We have the sworn testimony of Laura H. Barnes, John F. Stetler, Absalom D. Gougler and Joseph S. Oberle that they were advised by counsel, upon their inquiry, that they had a legal right to build the addition to the high school building, and that in so doing they would not violate any order of this court. This is not contradicted, so we must accept this statement in this behalf as being true. Their counsel also said in open court that he had so advised them. Just whether this advice was correct or not, in view of the disposition we are making of these proceedings, is not material. However, we might say that it is very near the danger line. If they fully believed they were not disobeying the court’s order, there was no intent to do wrong on their part, and their disobedience, if indeed such it can be called, was not wilful. How, then, could they be convicted of contempt?
The fact that the contemner acted under the advice of counsel is generally no defence to a proceeding for contempt, but there are cases where a modification of this rule has been recognized, and this fact may largely be considered in determining the punishment: 13 Corpus Juris, 43.
In the case of United States v. The Church of the Latter Day Saints, 6 Utah, 9, it was held that when a witness before a referee refuses to answer questions which are ruled by the referee to be proper, but in doing so acts on the advice of counsel, he will be excused from the punishment for contempt which would otherwise be imposed.
And in practice at the present day, where it is apparent that no disrespect was intended, a disavowal of intention to commit contempt will be considered in extenuation of, or sometimes as purging, the contempt: 13 Corpus Juris, 45.
We feel that the power to punish for contempt is such a powerful remedy placed within easy reach of the court that it should be very sparingly exercised. It may be so frequently exercised as to destroy that moral influence which is the court’s best possession, until finally the administration of justice is brought into disrepute. Respect for courts cannot be compelled; it is the voluntary tribute of the public to worth, virtue, probity and intelligence, and while these sterling qualities are found on the judgment seat, so long and no longer will they retain the public confidence. It is, at best, an arbitrary power, and should be exercised on the preservative and never on the vindictive principle. It is not a jewel of the court to be admired and prized, but rather a rod, which is most powerful when rarely used.

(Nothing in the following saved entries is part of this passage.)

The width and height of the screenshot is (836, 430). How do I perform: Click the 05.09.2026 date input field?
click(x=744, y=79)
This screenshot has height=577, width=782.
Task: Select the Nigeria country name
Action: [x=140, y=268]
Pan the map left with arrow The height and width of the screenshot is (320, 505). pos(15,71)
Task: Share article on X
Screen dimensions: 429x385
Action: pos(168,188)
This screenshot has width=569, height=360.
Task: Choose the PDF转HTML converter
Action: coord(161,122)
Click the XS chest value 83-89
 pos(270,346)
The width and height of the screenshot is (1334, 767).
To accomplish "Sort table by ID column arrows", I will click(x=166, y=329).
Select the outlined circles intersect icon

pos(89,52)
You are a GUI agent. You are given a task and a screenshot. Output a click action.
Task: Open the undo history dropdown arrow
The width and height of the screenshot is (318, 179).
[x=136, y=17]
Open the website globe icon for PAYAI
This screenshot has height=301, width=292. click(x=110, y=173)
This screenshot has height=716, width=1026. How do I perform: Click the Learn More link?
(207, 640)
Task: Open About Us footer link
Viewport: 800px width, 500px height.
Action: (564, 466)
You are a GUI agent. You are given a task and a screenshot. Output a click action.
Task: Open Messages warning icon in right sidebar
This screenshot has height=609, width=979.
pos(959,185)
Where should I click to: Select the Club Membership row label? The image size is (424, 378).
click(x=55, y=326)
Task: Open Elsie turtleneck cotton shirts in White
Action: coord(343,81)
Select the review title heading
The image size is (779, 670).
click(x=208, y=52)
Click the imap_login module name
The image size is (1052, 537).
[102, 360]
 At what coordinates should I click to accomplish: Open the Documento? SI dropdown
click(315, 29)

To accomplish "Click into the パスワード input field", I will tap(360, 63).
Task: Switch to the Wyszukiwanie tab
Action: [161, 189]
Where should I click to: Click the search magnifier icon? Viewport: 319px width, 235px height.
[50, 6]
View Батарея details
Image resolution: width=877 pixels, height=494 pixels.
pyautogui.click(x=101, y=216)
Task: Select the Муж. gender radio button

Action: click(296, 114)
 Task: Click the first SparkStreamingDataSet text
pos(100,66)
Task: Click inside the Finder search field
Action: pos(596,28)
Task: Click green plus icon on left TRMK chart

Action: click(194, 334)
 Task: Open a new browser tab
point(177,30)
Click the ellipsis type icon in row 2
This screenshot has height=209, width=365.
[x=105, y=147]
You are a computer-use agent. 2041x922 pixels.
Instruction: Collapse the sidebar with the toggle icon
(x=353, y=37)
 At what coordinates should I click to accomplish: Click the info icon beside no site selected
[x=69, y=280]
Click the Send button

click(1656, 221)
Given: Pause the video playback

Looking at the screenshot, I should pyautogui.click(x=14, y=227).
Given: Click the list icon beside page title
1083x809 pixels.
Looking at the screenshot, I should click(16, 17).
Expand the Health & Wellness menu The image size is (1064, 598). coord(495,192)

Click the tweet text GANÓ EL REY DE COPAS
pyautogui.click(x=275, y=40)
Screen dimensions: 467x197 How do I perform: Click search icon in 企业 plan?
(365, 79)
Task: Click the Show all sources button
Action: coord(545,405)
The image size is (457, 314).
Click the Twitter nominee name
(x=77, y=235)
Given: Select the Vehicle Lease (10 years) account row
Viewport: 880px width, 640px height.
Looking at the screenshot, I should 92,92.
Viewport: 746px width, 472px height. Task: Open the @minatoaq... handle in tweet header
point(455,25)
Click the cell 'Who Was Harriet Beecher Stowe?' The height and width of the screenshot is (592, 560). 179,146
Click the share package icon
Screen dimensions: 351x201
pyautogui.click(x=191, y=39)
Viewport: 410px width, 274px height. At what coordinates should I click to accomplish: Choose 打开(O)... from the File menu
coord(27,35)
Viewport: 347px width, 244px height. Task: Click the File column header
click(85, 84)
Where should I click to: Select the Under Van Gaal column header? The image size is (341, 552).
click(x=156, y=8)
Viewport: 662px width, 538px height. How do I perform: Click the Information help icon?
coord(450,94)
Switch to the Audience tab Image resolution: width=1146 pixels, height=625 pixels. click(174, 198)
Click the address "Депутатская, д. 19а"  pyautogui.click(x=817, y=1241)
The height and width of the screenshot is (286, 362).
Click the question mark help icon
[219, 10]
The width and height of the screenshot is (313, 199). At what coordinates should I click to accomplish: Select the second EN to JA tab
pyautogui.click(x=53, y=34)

The question before us, and the only question, is, are these four directors guilty of contempt or are they not?
Judging from the attending circumstances, we must say that we do not think they, or any of them, intended to disobey the injunction of this court. Before they proceeded to take any steps towards the building of this addition, they sought advice of counsel, and acted solely on this advice. This action on their part surely is lacking in any element of disobedience; therefore, their action in building was not a wilful disobedience, without which they cannot be convicted of contempt.
*609Then, again, the writer hereof has known these four persons for quite a length of time; some of them quite intimately for many years, and in that time they have always demonstrated their willingness to abide by the laws of our Government and the orders of those in authority.
Technically speaking, they may have disobeyed the injunction; morally speaking, we think they have not.
One of the briefs filed by counsel for the defendants attempts to resurrect into this proceeding the injunction proceedings. We can only say they are past and gone, have been decided by this court as we think is legal and right, and any arguments of counsel relative thereto are not, and will not be, considered in this proceeding.
And now, to wit, Jan. 14, 1924, in accordance with the views herein contained, the rule to show cause is discharged.